Justice Roy, who wrote a separate but concurring verdict in the case, dealt with the growing menace of corruption in public life and said it emanated from "moral debasement" of people and "gave unfair advantage to the dishonest, leading to escalation of the divide between the haves and have nots".
"The attendant facts and circumstances encountered, demonstrate a deep-rooted conspiratorial design to amass vast assets without any compunction and hold the same through shell entities to cover up the sinister trail of such illicit acquisitions and deceive and delude process of law. Novelty in the outrages and the magnitude of the nefarious gains as demonstrated by the revelations in the case are startling.

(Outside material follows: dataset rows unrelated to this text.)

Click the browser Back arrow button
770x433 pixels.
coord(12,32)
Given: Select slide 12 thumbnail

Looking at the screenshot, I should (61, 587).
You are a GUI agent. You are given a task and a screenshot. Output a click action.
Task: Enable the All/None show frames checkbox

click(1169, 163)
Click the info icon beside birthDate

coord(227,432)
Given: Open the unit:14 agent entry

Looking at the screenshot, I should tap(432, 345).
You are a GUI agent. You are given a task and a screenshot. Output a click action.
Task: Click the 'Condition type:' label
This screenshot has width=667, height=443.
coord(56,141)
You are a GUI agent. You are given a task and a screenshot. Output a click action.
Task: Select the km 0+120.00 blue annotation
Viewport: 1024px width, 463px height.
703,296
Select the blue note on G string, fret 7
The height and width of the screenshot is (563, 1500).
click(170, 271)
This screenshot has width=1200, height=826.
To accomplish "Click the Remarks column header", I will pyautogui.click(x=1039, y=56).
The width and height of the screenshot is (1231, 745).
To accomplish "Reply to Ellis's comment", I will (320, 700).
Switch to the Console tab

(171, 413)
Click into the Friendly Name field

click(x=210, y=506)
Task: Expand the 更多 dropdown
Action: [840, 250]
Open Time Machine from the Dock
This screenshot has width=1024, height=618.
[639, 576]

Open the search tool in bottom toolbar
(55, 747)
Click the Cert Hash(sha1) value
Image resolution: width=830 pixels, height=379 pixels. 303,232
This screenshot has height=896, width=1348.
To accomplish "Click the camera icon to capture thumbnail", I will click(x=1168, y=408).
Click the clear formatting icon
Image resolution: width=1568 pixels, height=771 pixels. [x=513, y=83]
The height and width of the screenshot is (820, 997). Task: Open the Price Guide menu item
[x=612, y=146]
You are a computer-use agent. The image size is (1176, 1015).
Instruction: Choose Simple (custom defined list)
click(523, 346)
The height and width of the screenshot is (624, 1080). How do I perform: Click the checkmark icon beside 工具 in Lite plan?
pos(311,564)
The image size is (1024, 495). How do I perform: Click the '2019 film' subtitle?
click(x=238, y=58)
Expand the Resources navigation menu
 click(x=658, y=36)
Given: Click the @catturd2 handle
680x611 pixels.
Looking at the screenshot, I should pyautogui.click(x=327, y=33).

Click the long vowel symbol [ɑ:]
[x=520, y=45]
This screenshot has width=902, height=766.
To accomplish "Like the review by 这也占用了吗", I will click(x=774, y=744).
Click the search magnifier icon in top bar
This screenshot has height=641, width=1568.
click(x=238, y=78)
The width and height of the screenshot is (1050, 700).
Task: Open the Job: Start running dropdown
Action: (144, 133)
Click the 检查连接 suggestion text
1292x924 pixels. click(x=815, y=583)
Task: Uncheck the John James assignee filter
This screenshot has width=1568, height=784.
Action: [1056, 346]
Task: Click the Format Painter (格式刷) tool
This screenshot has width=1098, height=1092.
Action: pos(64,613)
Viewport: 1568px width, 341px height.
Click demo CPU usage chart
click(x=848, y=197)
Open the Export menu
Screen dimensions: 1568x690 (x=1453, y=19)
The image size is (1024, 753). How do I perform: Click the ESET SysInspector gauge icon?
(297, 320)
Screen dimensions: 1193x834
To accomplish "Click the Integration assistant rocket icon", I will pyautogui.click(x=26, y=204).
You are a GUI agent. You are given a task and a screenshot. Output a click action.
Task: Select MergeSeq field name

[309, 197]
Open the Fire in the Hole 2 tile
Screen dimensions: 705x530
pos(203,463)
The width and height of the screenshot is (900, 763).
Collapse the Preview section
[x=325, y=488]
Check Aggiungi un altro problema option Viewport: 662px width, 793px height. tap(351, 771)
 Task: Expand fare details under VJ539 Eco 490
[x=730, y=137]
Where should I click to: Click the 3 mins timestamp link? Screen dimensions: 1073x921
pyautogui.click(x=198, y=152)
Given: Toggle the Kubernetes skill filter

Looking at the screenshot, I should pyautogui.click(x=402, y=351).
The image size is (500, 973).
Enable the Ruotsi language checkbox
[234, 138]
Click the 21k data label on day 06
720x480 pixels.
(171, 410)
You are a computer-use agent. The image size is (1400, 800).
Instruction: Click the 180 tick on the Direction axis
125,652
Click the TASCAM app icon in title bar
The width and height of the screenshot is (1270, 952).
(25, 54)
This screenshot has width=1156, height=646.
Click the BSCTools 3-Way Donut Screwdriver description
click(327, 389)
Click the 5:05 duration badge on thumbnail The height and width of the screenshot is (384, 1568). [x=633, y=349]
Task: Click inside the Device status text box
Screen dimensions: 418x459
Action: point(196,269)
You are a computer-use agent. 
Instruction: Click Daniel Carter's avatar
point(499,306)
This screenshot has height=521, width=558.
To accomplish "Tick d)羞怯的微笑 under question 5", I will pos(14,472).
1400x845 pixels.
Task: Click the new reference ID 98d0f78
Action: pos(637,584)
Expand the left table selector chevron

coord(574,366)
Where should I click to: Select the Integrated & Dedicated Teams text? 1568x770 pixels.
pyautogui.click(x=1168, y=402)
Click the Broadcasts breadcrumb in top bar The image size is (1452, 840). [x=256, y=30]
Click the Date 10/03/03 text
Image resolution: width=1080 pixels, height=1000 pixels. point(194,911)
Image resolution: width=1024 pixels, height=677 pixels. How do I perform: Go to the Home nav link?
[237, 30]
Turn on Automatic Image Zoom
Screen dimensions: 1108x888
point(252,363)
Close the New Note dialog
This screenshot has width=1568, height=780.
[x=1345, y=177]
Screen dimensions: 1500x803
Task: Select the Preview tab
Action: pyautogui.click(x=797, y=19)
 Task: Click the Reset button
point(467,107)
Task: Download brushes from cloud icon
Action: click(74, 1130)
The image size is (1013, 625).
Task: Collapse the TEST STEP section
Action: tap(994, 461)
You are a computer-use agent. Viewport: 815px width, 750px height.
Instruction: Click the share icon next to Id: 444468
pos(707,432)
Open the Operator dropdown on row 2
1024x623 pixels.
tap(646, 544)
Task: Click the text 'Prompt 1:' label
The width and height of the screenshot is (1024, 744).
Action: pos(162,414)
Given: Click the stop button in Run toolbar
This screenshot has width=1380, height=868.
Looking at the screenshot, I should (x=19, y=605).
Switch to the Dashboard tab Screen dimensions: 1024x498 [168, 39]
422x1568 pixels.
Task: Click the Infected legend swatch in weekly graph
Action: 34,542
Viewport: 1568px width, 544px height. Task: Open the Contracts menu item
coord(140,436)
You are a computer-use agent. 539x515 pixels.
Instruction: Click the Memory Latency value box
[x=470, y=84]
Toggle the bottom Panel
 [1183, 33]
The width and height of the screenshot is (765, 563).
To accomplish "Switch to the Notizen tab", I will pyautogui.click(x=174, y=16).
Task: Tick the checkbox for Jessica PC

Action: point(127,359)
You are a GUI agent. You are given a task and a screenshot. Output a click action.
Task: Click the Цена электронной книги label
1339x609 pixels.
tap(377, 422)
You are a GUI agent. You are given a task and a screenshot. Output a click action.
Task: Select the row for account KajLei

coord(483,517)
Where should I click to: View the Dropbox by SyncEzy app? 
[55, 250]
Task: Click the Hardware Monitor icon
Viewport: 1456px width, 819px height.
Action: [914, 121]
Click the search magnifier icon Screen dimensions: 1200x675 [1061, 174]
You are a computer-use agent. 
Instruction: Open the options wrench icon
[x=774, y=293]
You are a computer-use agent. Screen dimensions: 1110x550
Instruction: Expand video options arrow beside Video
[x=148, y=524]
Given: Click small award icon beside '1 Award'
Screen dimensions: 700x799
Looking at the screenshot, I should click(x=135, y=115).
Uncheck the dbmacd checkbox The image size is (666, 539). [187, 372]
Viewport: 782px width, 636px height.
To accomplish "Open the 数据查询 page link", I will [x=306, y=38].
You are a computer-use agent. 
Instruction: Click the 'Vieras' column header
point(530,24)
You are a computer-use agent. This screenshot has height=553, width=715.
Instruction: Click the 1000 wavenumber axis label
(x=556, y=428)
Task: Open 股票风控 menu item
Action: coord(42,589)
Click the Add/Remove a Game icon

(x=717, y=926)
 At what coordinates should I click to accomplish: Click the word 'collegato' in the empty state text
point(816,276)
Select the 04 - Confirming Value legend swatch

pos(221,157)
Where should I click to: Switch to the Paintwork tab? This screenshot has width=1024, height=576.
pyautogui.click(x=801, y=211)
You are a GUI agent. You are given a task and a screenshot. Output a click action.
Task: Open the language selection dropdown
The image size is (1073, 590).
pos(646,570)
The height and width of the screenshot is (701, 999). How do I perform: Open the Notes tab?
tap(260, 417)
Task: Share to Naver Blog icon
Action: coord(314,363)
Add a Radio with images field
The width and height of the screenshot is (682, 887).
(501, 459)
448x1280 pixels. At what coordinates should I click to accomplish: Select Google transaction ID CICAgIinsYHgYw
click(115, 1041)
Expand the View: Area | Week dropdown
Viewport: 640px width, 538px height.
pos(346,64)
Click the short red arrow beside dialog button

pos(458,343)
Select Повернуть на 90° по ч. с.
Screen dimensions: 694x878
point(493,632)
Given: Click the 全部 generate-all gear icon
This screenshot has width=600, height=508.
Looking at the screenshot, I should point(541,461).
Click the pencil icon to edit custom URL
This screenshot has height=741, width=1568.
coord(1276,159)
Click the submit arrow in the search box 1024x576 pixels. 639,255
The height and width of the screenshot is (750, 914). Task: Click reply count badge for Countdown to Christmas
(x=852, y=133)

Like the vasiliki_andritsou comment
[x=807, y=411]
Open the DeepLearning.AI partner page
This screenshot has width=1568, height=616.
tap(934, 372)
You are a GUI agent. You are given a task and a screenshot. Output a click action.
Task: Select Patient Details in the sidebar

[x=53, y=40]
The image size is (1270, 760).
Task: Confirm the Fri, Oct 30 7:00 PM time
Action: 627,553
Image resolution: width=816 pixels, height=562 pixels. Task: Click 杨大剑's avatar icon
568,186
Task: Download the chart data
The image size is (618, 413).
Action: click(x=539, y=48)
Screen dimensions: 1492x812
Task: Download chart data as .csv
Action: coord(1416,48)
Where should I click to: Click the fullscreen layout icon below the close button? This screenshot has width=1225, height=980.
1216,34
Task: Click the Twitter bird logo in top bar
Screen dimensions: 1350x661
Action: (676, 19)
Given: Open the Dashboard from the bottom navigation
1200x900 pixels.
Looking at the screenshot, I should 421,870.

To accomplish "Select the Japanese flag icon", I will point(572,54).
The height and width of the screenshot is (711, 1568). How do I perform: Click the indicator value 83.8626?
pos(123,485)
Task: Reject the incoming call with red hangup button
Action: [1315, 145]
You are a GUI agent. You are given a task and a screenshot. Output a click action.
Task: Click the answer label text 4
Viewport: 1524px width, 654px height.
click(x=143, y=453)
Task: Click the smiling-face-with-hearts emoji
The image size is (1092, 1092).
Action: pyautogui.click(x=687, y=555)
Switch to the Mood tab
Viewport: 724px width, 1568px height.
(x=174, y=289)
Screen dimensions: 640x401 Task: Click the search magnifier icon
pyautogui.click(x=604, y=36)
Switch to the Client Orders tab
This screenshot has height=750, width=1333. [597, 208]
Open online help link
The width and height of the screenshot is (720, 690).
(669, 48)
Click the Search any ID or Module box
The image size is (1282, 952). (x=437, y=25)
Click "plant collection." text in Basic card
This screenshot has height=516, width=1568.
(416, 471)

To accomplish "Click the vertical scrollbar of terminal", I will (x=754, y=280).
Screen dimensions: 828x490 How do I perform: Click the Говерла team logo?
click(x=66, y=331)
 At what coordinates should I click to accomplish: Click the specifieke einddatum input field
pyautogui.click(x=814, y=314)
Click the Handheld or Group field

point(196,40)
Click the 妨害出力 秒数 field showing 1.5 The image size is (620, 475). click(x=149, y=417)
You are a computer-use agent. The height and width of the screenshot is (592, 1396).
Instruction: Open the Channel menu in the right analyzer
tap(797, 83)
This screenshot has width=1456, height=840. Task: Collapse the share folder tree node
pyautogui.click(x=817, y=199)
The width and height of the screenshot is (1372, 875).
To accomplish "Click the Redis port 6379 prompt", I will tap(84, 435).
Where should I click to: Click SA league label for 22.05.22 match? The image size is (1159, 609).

"A growing impression in contemporary existence seems to acknowledge the all pervading pestilent presence of corruption almost in every walk of life, as if to rest reconciled to the octopoid stranglehold of this malaise with helpless awe. The common day experiences indeed do introduce one with unfailing regularity, the variegated cancerous concoctions of corruption with fearless impunity gnawing into the frame and fabric of nation's essentia," Justice Roy said.
Justice Roy said "self-serving" conduct by peoples'
representatives in defiance of the undertaking to work for the society was "infringement of community's confidence shown in them and a betrayal of the promise of allegiance to the Constitution."
"Not only such a character is an anathema to the preambulor promise of justice, liberty, equality, fraternal dignity, unity and integrity of the country, which expectantly ought to animate the life and spirit of every citizen of this country, but also is an unpardonable onslaught on the constitutional religion that forms the bedrock of our democratic polity," the judgement said.
"This pernicious menace stemming from moral debasement of the culpables, apart from destroying the sinews of the nation's structural and moral set-up, forges an unfair advantage of the dishonest over the principled, widening as well the divide between the haves and have nots.
"Not only this has a demoralising bearing on those who are ethical, honest, upright and enterprising, it is visibly anti-thetical to the quintessential spirit of the fundamental duty of every citizen to strive towards excellence in all spheres of individual and collective activity to raise the nation to higher levels of endeavour and achievement."
"Such is the militant dominance of this sprawling evil, that majority of the sensible, rational and discreet constituents of the society imbued with moral values and groomed with disciplinal ethos find themselves in minority, besides estranged and resigned by practical compulsions and are left dejected and disillusioned. A collective, committed and courageous turnaround is thus the present day imperative to free the civil order from the suffocative throttle of this deadly affliction," the bench said.